Mini-moi a raison, mais je l’avais averti. En cette saison surtout, il règne une chaleur torride à Chicago, à croire que Jean Baptiste Point du Sable, le pionnier mulâtre qui avait fondé la ville, avait apporté dans ses effets personnels un peu du soleil de la colonie de Saint-Domingue où il avait vu le jour. Né en novembre 1750 à Saint-Marc, d’un père français et de mère noire (probablement esclave), Du Sable avait quitté son île une vingtaine d’années avant la révolution haïtienne pour établir un poste de traite à l’embouchure de la rivière Chicago avec son épouse potawatomi, Kittihawa (Catherine). Incorporé en tant que ville en 1833, le modeste hameau de  sur les rives du Lac Michigan se développerait jusqu’à acquérir le statut de troisième ville en importance des États-Unis.

Pourquoi Chicago? m’a-t-on demandé. La raison en est fort simple. Au lendemain de la mort de Robin Williams, j’avais fait voir à mon fils quelques épisodes de la série The Crazy Ones, qui s’y déroulait. Et Philippe avait été charmé par la ville, théâtre de quelques scènes assez cocasses de la sitcom. Sachant que je l’avais moi-même adorée à mon précédent voyage, il avait fait le souhait de la visiter un jour avec moi. Et j’avais promis…

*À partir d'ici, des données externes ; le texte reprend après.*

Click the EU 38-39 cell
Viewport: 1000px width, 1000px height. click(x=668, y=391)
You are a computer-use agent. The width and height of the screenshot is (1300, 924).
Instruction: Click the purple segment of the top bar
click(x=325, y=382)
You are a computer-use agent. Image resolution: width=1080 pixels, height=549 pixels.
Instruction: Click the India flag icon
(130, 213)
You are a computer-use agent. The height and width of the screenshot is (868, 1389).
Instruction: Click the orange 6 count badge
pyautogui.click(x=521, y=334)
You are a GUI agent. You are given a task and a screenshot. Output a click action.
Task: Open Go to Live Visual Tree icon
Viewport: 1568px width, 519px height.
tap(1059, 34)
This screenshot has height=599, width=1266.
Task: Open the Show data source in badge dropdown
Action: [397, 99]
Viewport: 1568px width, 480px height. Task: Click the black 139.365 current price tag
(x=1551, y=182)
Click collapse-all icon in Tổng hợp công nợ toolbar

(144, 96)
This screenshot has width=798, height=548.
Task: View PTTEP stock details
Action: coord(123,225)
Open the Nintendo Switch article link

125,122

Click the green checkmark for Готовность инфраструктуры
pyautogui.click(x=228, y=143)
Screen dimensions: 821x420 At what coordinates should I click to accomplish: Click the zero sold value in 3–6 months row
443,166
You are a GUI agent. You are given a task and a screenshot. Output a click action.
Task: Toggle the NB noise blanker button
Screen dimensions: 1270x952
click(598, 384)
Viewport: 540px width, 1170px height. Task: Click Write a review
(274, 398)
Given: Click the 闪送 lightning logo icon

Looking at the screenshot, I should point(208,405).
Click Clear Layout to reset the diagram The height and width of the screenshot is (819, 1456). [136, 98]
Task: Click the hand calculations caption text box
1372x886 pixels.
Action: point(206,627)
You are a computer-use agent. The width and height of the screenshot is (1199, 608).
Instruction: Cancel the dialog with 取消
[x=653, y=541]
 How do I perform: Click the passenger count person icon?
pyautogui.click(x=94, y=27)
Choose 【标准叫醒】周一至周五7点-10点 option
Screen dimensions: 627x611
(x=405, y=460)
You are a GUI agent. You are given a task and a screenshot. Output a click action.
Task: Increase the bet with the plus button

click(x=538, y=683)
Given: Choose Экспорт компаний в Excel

Nous avons pris le bus près de l’hôtel, puis le train de banlieue de la ligne bleue qui chemine sans trop de hâte de Forest Park vers le centre-ville. « J’aimerais bien qu’il atteigne la vitesse d’un escargot, » avait commenté Philippe, impatient. « Comme ça, on arriverait plus vite. » Nous y sommes arrivés, tout de même, un peu avant onze heures. Descendus à Washington Station, au coeur du Theatre District, nous marchons en direction du Millenium Park, passons devant la majestueuse bibliothèque publique au coin de Michigan Avenue. C’est bizarre comme je retrouve facilement mes repères.

« Tout près d’ici, il y a la fameuse boutique de bandes dessinées de superhéros dont je t’ai parlé. »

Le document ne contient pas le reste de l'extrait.